I think it is a lower level problem than that. "Founders" fall into the trap of thinking that getting funding is a fundamental aspect of building something new, when it is not. Instead of building a solid business plan, then applying funding if and where needed to resolve constraints of carrying out the plan, they make their plans with funding as the primary goal, and only later determine whether or not it is actually a viable business.

This is exactly right and there's a tell that I've noticed after reviewing hundreds of decks and talking to a lot of founders.

You can figure out pretty quickly whether a founder has been forced to actually sell something or whether they've been living in pitch mode. And the difference shows up in a really specific way.

Ask them about their customers. The founders who had to sell to survive talk about specific people. They know the person's name, what their actual objection was, why the third conversation went differently than the first two, what made them finally sign. The detail is almost uncomfortable sometimes.

The pitch mode founders talk about personas. "Our customer is a mid-market ops manager who struggles with workflow inefficiency." Technically an answer. Completely useless information that tells you they've been reading about their customer rather than talking to them.

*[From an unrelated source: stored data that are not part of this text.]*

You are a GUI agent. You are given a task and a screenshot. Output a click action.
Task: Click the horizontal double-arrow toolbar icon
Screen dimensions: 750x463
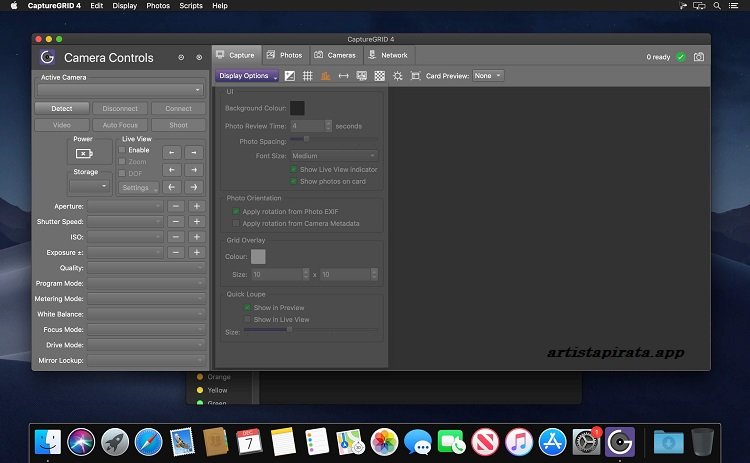tap(343, 76)
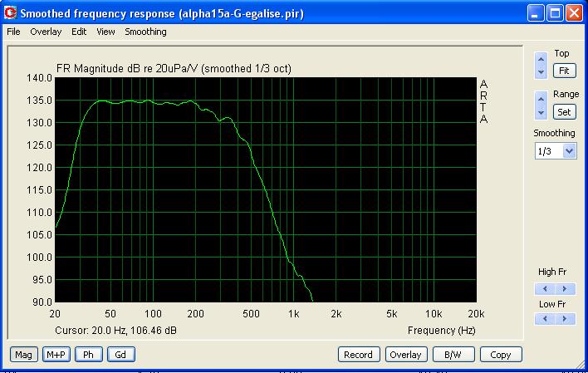Viewport: 588px width, 373px height.
Task: Move Low Fr right with arrow
Action: [x=565, y=319]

The brutal thing is that early fundraising success can actually mask this for a long time. A founder who raises a seed round before they've had to sell anything gets 18 months of runway to stay in pitch mode. They raise the seed talking about potential. They raise the A talking about momentum. By the time you're at the B someone finally asks a hard question and there's nothing underneath.

The founders who couldn't raise early and had to go find a paying customer instead got the most important feedback the startup world has. Someone who has no obligation to be nice to you decided your thing was worth money. That's it. That's the whole game early on and most of the ecosystem is set up to let founders avoid finding that out for as long as possible.